## Begin Information provided

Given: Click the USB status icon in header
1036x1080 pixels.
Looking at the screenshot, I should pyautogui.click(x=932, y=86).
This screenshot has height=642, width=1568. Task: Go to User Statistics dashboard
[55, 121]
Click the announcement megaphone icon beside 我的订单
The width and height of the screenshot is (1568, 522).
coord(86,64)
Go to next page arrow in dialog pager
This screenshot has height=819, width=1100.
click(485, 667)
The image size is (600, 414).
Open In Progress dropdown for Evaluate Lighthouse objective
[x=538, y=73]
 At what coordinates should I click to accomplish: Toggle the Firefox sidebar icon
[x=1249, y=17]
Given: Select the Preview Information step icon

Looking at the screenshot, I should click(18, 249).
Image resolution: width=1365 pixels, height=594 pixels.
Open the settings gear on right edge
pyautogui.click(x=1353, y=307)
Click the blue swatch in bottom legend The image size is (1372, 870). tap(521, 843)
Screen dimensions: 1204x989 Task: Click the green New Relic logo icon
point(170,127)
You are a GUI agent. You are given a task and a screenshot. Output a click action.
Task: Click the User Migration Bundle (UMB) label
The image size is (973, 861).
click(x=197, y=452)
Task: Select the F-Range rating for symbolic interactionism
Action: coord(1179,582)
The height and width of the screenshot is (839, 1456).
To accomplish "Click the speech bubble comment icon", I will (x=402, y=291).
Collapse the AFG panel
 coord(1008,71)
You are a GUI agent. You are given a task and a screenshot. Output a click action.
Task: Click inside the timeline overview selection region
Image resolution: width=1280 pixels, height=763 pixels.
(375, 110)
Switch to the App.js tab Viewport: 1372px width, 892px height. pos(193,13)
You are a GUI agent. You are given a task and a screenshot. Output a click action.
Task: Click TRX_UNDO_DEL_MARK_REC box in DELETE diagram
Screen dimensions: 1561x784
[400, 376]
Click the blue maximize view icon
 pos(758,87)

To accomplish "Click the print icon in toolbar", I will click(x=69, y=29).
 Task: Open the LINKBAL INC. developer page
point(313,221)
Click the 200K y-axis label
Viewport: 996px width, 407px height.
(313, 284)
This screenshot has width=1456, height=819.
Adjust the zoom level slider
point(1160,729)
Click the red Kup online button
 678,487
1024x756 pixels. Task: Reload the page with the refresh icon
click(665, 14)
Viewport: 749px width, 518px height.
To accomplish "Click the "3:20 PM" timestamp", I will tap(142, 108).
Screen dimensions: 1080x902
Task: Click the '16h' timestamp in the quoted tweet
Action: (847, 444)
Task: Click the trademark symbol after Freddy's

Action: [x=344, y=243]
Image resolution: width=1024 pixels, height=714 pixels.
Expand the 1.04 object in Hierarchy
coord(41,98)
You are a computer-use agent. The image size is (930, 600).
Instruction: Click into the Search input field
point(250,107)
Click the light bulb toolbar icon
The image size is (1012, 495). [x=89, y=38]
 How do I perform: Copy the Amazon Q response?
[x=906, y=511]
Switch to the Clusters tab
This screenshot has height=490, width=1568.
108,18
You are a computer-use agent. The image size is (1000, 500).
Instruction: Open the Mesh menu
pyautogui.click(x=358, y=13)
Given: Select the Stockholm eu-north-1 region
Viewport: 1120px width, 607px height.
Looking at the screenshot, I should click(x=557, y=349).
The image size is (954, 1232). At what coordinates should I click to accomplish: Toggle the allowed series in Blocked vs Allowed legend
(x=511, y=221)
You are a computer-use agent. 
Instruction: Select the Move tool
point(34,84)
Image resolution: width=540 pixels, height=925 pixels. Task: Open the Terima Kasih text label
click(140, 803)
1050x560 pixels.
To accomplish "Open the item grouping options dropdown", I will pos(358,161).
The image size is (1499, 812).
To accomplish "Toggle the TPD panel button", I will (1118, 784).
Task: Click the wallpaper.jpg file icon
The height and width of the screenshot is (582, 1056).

## End Information provided

● **To be done**: Convert the lines from the one containing "The image size is (1499, 812)." through the end of the items into a Markdown table with the columns Row and Line. Leave out any blank lines.

● **Response to this task**:
| Row | Line |
|---|---|
| 1 | The image size is (1499, 812). |
| 2 | To accomplish "Toggle the TPD panel button", I will (1118, 784). |
| 3 | Task: Click the wallpaper.jpg file icon |
| 4 | The height and width of the screenshot is (582, 1056). |